In contrast, Wongan Hills shows marked declines in yield (Fig. 7a) with only a small probability (9%) of a positive response, and a mean reduction of about 11%. Regional productivity is even more adversely affected (Fig. 7b) due to the assumed retirement of land from cropping with reductions in yield potential. There is a mean reduction of about 15% but with a 91% chance of reduction below current levels. Regional value of production shows a similar response (Fig 7c) which when translated into reductions in dollar value (Fig. 7d) indicates losses from current levels of between $20M and $300M per year with a mean of about $104M. There is a 50% chance of losses greater than $68M and only a 3% chance of maintaining current value of production from the region.
Results presented for the other eight regions (Figs 7 and 8) focus on two of the outcomes to restrict complexity of output. The eight sites are formed into a grouping of four types of response which are summarise in Table 2. Values for year 2030 are similar in direction but smaller than those for 2070.
Table 2 Category of impact, sites in each category and summary of impacts for Australian wheat yield in the year 2070. The numbers in parentheses indicate the current percent of the national yield originating in each region.
| Category | Sites | Impacts |
| Largely negative impacts | Wongan Hills (19), Geraldton (7), Katanning (12) | Mean regional productivity reduced by 3 to 15%, with a 52 to 90% chance of productivity being below current levels. Mean value of production reduced by $13 M to $104 M per year with a 52 to 97% chance of being below current levels. |
| Some risk of negative impacts but larger probability of positive impacts | Minnipa (15), Horsham (13) | Mean regional productivity increased by about 6% but with an 18-25% chance of being below current levels. Mean value of production increased by $10 M to $15 M per year with a 25 to 27% chance of being below current levels. |
| Generally beneficial impacts but small risk of negative impacts | Moree (7), Dubbo (12), Dalby (5) | Mean regional productivity increased by about 12% but with a 5 -14% chance of being below current levels. Mean value of production increased by $15 M to $24 M per year with a 13 to 14% chance of being below current levels. |
| Likelihood of largely beneficial impacts | Emerald (2), Wagga (9) | Mean regional productivity increased by about 9% to 13% but with an 0 - 8% chance of being below current levels. Mean value of production increased by $13 M to $24 M per year with a 1 to 4% chance of being below current levels. |
Fig 8 Changes in regional production (%) and value of production for the year 2070 for Geraldton (a,b), Katanning (c,d), Minnipa (e,f), Horsham (g,h) and Wagga (i,j).
Fig 9 Changes in regional production (%) and value of production for the year 2070 for Dubbo (a,b), Moree (c,d) and Emerald (e,f).

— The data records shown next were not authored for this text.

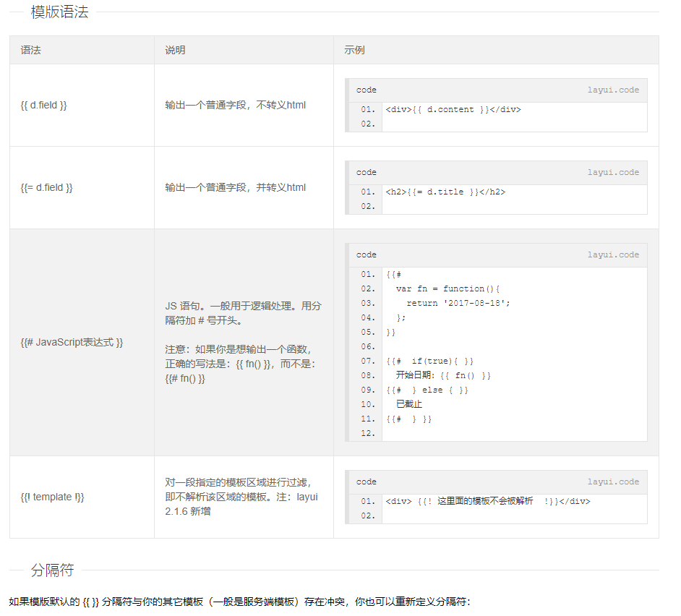Click the {{ d.field }} syntax cell
This screenshot has width=681, height=616.
point(44,106)
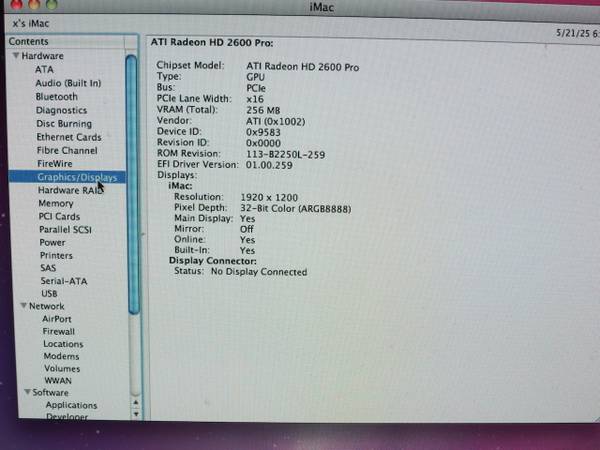Select Bluetooth in the sidebar
600x450 pixels.
pos(57,97)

On a national basis, mean wheat production may increase in the year 2070 by 1.8% from current levels (Fig. 10a, Table 4) but there is a 34% probability that it could be below current levels. There is a marked skewness in the distribution, with positive responses being limited (to about 10%) but negative impacts down to about 25%. Slightly different responses occur for change in value of wheat production (Fig. 10b, Table 4) with a mean decrease in value of $35M and a 45% chance of value of production being lower than current levels. Again there is a skewed response with potential increases being limited to about $220M/year but decreases possible to about $800M/year although with low probability. Part of this long 'tail' of response is due to the assumptions of reduction in cropped area under significantly drier conditions, particularly for Geraldton, Wongan Hills and Minnipa, however, at a national level comparisons show this assumption makes only minor differences.

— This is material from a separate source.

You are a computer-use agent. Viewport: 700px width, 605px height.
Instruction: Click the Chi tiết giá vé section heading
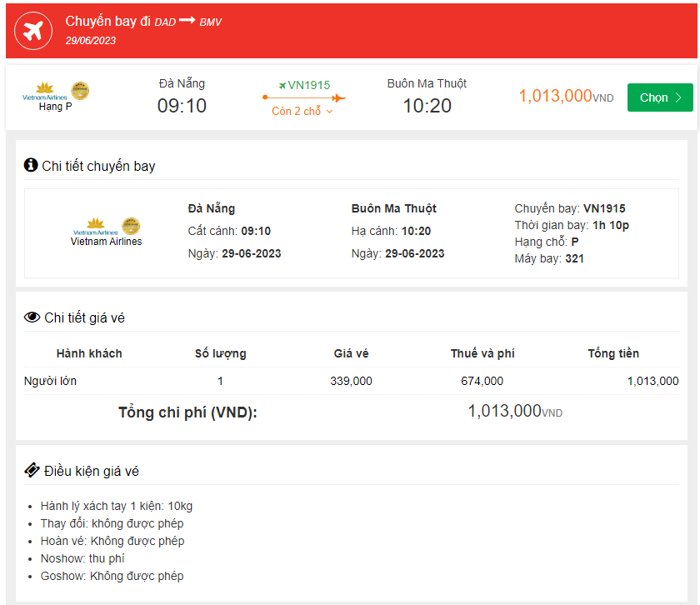coord(84,318)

Fig. 10 Change in a) national production (%) and b) value of national wheat production ($M) for the year 2070 from current levels as a result of increase in CO2 and change in temperature and rainfall.

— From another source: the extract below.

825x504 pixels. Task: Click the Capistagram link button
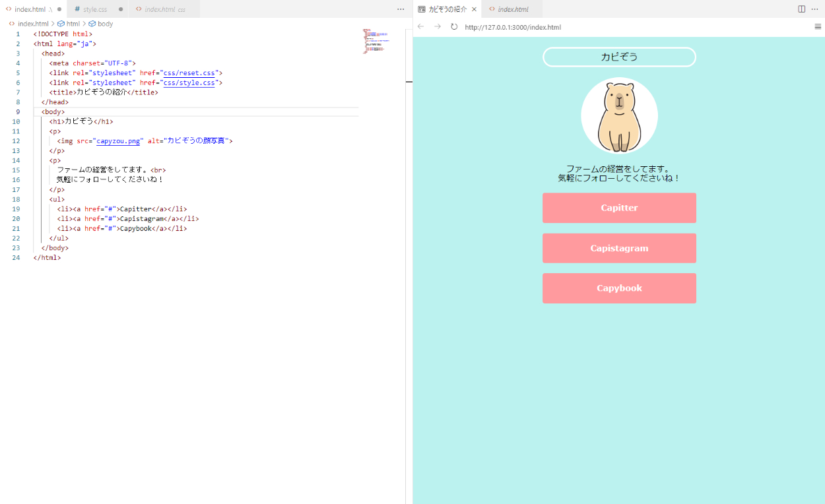619,248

Fig. 11 Change in value of wheat exports ($M) for the year 2070 when compared with current levels as a result of increase in CO2 and change in temperature and rainfall as well as mid-range projections of population change and other industry consumption change.
Table 3 Minima, means and maxima of change in value of wheat exports ($M/year) for 2070 with global change included as well as three scenarios of population change (Trewin 2001).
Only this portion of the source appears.